Text segment —
--------------------

Yasser Arafat's legacy: Succesful acts of terror
Gwynne Dyer, London
Yasser Arafat isn't dead yet. The "blood disorder" that forced him to desert his besieged headquarters in Ramallah and fly to Paris for medical treatment may not kill him, but he is probably never going home again, and his long reign as the undisputed leader of the Palestinian people is certainly over. So it is time to write his political obituary, if not his personal one.
Frantic speculation has already begun about who succeeds him, but it's unlikely that any single successor can command the support and respect that Arafat enjoyed in the deeply divided Palestinian community at home and in exile. The notion that a new Palestinian leader might be able to reopen peace talks with Israel is built on the myth that they only failed because of Arafat's stubborn personality. His career seems to be ending in failure -- and yet he did achieve something.

--------------------

Supplied information —
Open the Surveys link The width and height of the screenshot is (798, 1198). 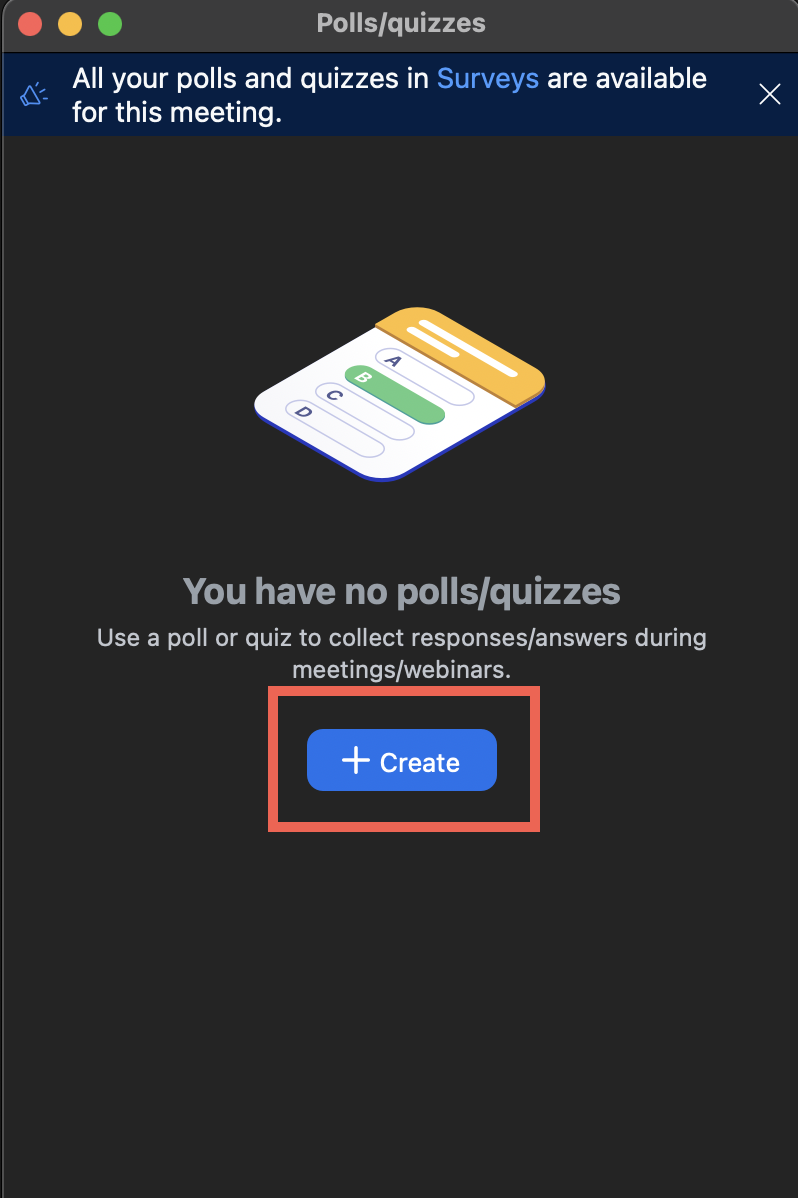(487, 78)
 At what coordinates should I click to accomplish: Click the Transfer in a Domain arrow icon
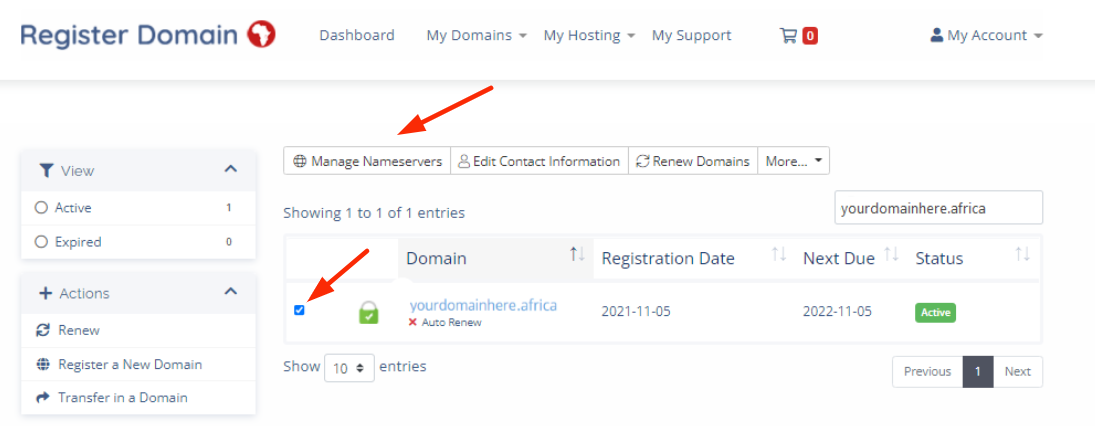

--------------------

What this task involves —
Sum up the piece on Yasser Arafat's legacy in two sentences. You can set the data aside; nothing here depends on it.

Answer —
A blood disorder forced Yasser Arafat to leave his besieged Ramallah headquarters for treatment in Paris, and even if he survives, his long reign as the undisputed Palestinian leader is over, so his political obituary is due. No single successor is likely to command his support in a deeply divided Palestinian community, the hope that a new leader could reopen peace talks with Israel rests on a myth, and although his career seems to be ending in failure, he did achieve something.